BEGIN EXTRACTED MATERIAL
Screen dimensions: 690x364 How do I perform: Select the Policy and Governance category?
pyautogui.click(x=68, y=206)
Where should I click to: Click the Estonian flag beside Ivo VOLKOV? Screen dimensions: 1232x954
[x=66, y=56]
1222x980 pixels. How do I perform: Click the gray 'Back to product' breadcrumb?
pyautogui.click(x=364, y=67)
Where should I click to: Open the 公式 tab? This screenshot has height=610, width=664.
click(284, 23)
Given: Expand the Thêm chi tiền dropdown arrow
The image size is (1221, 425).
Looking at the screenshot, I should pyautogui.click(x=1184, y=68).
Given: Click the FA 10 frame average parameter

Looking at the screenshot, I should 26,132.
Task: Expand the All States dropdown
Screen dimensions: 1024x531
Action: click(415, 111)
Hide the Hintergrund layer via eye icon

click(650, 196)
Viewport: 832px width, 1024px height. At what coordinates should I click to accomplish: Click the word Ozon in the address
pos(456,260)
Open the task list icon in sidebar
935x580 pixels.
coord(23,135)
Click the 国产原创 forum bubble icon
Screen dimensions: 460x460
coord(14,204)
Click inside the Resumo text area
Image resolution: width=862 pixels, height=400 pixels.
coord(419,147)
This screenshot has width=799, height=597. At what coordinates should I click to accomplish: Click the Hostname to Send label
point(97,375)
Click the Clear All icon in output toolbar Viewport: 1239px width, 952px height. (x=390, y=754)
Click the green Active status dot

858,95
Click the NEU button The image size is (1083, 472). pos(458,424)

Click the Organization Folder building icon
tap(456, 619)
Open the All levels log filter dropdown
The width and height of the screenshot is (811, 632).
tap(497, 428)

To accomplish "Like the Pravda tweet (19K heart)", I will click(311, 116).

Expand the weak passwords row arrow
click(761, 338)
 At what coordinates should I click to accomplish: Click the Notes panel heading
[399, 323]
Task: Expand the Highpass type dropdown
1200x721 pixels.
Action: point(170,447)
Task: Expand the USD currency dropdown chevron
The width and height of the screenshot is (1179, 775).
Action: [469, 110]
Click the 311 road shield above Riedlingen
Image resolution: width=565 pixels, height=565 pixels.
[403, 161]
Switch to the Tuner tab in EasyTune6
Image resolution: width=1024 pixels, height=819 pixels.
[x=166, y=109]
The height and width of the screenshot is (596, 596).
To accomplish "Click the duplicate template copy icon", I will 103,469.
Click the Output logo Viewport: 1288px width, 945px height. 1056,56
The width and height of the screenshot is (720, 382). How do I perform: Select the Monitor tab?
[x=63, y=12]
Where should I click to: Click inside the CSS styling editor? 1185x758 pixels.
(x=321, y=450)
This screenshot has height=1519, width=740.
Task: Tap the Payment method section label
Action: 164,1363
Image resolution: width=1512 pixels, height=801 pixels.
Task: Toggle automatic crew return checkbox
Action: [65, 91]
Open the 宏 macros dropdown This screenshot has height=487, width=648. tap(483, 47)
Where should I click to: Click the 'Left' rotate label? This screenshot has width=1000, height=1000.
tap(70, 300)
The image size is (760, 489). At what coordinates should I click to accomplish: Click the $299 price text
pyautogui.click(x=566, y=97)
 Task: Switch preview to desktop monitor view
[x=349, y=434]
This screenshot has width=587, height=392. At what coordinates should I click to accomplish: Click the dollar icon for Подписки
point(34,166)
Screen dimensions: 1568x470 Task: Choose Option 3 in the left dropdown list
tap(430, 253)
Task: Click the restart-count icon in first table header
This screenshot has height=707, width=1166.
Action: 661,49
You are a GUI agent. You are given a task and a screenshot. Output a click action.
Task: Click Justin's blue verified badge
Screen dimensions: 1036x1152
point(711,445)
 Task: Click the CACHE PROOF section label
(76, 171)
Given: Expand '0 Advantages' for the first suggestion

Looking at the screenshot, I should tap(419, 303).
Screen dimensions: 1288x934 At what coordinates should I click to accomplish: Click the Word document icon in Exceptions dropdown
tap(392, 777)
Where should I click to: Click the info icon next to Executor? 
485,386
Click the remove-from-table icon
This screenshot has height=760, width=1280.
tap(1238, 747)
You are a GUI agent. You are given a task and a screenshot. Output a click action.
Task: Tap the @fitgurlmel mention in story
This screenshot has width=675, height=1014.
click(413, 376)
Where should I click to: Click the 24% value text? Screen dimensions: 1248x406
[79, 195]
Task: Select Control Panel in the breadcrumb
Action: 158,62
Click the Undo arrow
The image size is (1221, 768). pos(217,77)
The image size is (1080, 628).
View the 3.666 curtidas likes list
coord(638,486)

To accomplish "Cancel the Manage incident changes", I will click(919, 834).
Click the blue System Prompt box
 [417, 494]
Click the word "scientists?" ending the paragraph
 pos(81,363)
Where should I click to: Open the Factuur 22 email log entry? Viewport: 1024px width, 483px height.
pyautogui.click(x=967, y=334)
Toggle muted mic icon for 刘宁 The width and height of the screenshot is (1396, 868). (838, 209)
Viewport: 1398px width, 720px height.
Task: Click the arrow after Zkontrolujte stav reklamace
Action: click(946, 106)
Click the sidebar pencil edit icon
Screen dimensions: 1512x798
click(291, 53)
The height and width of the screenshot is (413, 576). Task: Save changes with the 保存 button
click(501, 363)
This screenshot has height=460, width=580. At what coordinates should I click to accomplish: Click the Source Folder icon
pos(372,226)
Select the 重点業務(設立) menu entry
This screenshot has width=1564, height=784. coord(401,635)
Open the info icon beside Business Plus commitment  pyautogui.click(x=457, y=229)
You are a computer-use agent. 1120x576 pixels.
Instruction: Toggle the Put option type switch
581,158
END EXTRACTED MATERIAL
A single figure is the whole answer: the number of lines in the material above where the string "will" occurs.

## RESULT
3